> **WHAT NEEDS TO BE DONE**
Determine the number of lines in the data that contain "Open". Answer with that number only.

> **PROVIDED DATA**
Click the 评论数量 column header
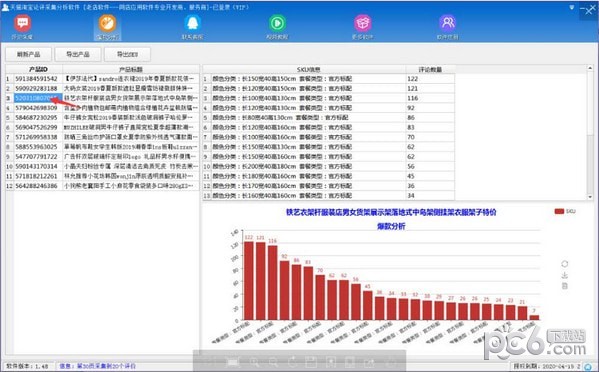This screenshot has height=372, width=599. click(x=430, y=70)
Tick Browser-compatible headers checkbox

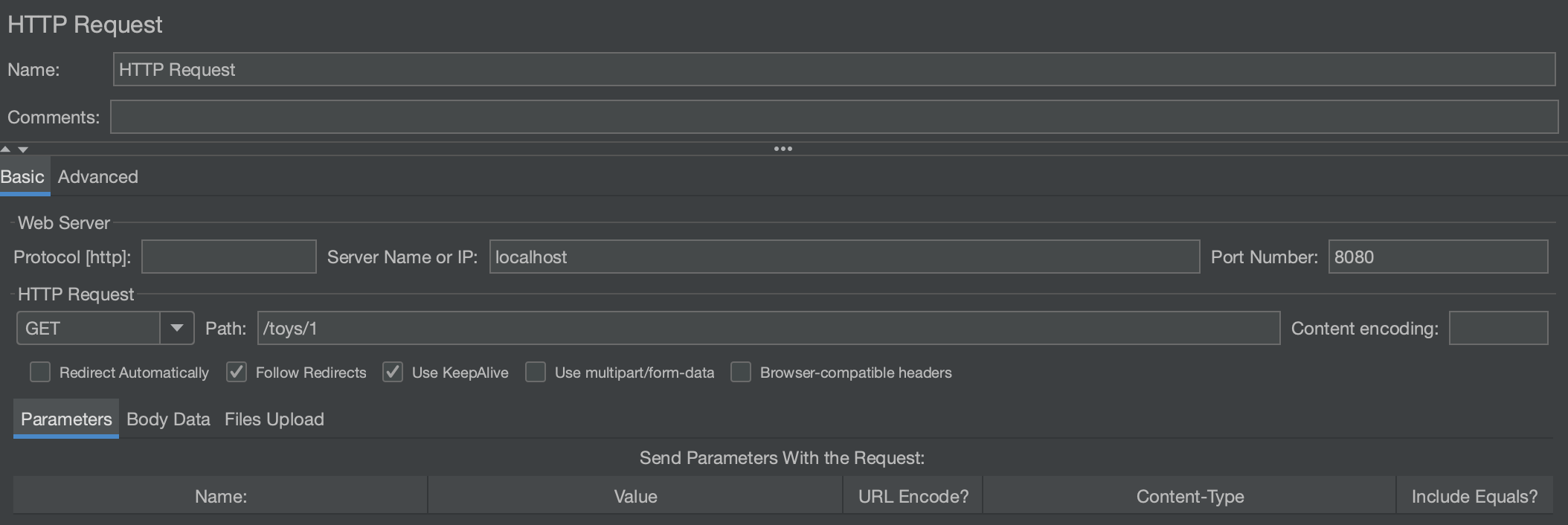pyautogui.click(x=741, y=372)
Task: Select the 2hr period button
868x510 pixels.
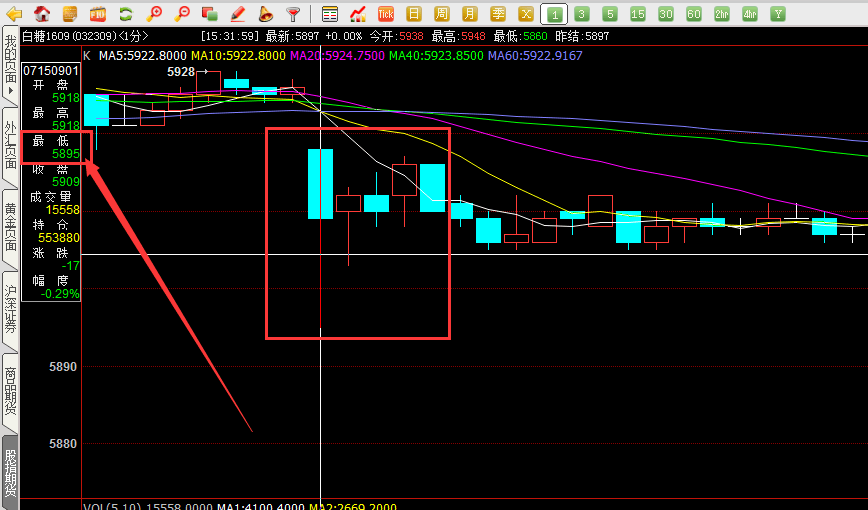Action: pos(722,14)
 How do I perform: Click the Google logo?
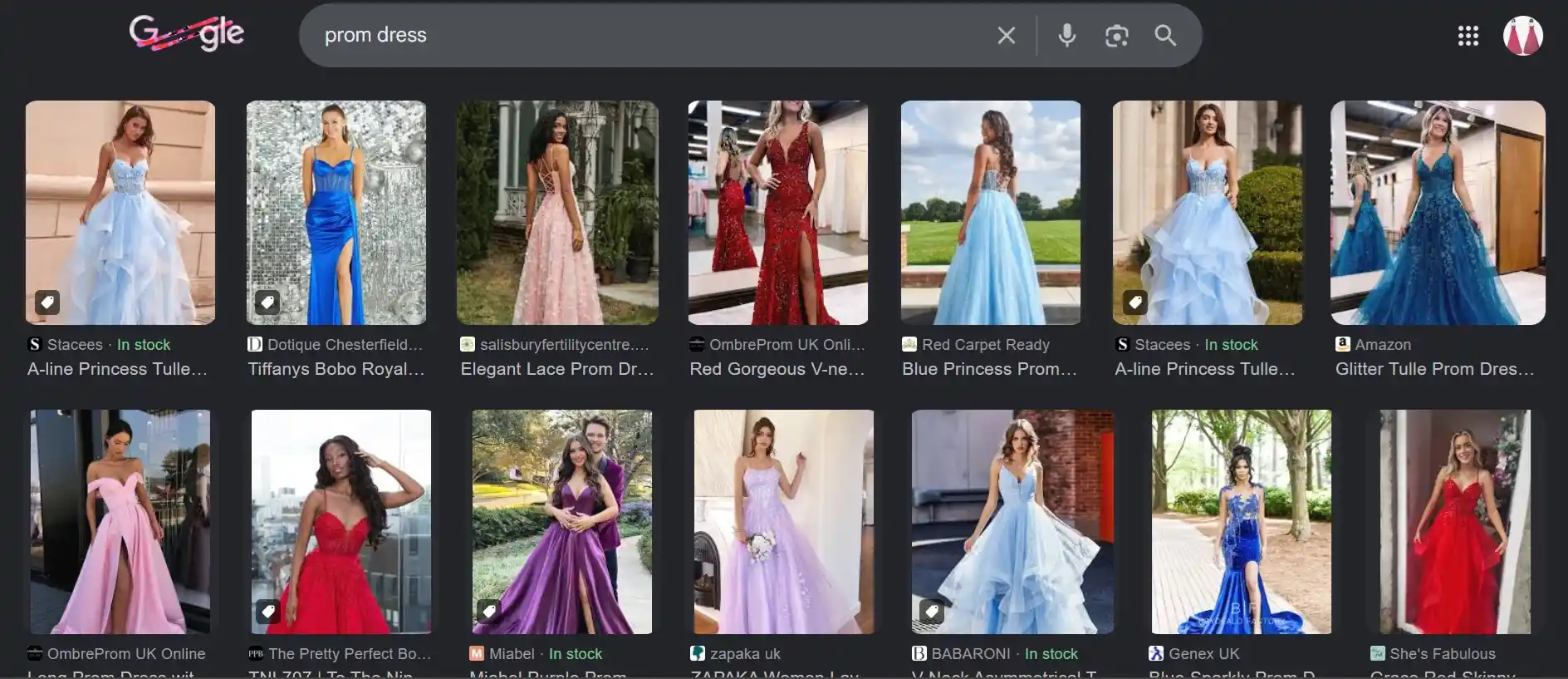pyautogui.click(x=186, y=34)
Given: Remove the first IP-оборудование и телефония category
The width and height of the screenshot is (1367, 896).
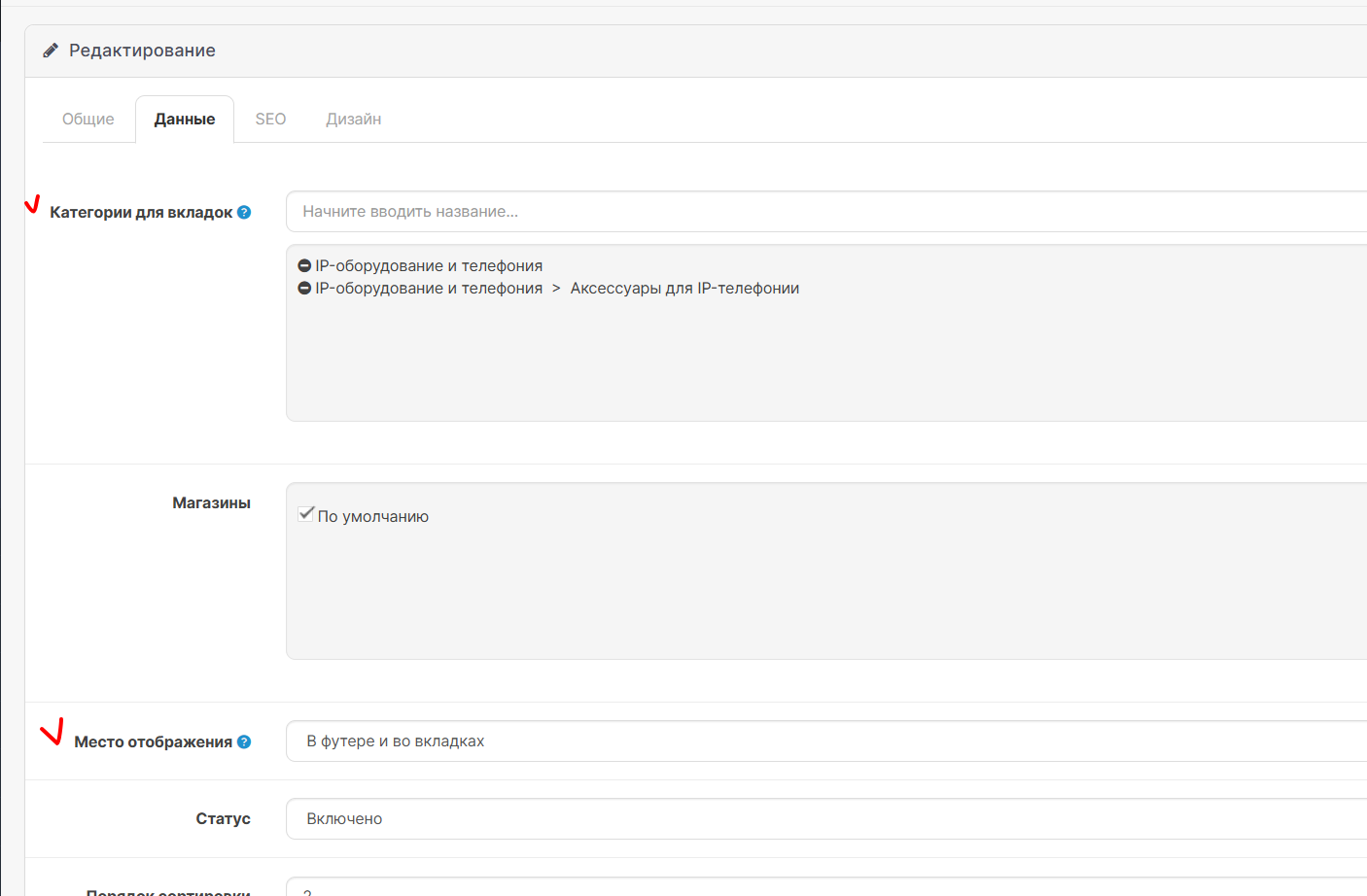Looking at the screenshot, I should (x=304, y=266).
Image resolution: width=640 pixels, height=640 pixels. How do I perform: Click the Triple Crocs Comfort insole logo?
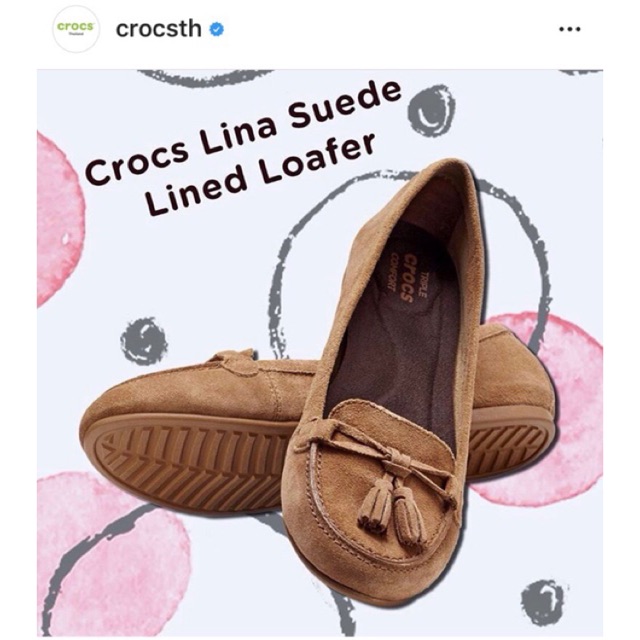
* * *
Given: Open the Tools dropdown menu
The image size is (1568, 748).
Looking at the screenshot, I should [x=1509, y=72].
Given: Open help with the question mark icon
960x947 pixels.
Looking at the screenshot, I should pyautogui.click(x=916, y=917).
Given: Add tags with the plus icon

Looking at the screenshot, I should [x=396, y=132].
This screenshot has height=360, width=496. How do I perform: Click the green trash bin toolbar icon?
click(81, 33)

> **WRITTEN REPLY**
2